After I found out that the McDonald family had another child, I quickly got in contact with her. While I interview her, she is very shy in the beginning. But rapidly, the conversation gets heated as her temper rises.

2nd Interview with Sarah (the daughter).

Me: How old are you?

Sarah: 14.

Me: Okay. How do you feel about what happened on Friday?

Sarah: I don't know.

Me: Are you confused?

Sarah: Yeah, I guess. I feel like it's my fault.

Me: Oh dear! How so?

Sarah: Well first, I was the one who insisted that Michael build a sandcastle!

Me: That doesn't really count!

Sarah: Then I told him that we should decorate it with seashells! At first, he didn't want to, but I managed to convince him! This is all my fault! All my fault... How could I have done this? How could I have been so irresponsible?

By now, Sarah had started to rise out of her seat.

Me: I'm sorry, I really am. Do you want to tell me about it?
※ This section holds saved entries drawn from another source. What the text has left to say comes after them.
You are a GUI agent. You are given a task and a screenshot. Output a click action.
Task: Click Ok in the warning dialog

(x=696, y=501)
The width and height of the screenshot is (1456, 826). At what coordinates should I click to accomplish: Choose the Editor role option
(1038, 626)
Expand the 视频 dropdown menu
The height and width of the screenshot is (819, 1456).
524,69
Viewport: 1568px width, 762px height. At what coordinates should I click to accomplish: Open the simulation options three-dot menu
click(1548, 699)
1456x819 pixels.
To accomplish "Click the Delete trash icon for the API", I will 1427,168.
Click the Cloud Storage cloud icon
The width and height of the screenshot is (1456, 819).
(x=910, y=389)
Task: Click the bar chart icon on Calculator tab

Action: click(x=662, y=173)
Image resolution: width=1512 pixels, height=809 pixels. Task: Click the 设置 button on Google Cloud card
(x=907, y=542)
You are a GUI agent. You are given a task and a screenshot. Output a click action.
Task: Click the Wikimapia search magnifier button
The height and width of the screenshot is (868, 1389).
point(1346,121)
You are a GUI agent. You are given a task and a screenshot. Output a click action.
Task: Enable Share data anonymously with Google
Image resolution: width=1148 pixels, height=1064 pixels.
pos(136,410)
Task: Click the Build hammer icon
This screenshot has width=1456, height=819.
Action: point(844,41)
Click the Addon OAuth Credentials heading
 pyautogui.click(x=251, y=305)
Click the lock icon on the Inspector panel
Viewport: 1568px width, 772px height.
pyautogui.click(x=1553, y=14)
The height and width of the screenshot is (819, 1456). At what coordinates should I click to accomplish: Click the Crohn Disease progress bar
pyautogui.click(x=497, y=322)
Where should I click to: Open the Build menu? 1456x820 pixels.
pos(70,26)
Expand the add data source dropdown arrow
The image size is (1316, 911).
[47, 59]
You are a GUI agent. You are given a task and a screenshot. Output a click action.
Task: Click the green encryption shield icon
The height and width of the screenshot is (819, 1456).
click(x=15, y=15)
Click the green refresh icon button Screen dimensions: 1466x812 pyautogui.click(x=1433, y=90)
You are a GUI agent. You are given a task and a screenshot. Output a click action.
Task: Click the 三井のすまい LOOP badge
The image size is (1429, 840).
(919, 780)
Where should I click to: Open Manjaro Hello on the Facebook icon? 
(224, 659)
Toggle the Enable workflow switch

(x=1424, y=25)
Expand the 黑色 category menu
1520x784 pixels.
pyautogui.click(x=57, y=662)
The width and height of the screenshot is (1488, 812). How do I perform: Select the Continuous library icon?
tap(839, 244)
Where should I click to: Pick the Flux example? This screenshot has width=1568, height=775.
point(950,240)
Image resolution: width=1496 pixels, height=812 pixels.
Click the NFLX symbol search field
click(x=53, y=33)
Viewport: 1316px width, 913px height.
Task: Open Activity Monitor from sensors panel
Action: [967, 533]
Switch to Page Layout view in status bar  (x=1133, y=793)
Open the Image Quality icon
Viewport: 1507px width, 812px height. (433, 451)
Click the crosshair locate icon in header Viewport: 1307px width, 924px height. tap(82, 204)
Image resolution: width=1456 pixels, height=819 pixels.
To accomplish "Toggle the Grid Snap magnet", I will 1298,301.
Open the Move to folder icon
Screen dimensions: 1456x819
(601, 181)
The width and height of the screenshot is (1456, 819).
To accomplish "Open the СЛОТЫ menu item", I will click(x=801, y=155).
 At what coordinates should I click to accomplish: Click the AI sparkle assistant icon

Sarah: My life is horrible! I have guilt weighing me down every second. This guilt is going to stick with me my entire life. It'll be a scar that will never be gone, that can never be covered up. Every corner I turn, every route I take, that scar will be there to haunt me my entire life! Not only when I'm awake though, but also in my sleep. I dream every night about Michael. I dream that I see him in the water and I try to run to him. But it's like my legs are lead and then I start to run out of breath and I find out I haven't moved an inch. I am scarred and ruined, and will never be able to enjoy life ever again! I- wait... Why are you asking me these questions? You're not trying to comfort me! You could care less about my family! You only want the information for your benefit! I feel like this interview is intruding my private space. This incident was more of a family issue and could have been dealt with without the media and public! No more questions!!! (door slams)

Me: Whew...


Mary Jones: This photograph is totally unethical!
          Billy Burns (reply): Why? John Gaunt was only doing his job.

          Mary Jones (reply): He had no right to take a picture of the couple when they were having a personal ordeal! It is definitely unethical.

Gillian Jackson: Mary Jones is right! The McDonald's didn't even know Gaunt personally. How would you like it if someone you didn't know took a picture when you were mourning?

          John Johnson (reply): NO! Gaunt was only doing his job as a photographer. And by the way, Gaunt knew a person who knew the couple.

Lucy Lane: Well, Sarah told Bethany during the interview that she thought that it was invading her space. Sarah thought that it was a personal matter and that she didn't feel like it concerned the media.

          Mary Jones (reply): I definitely agree!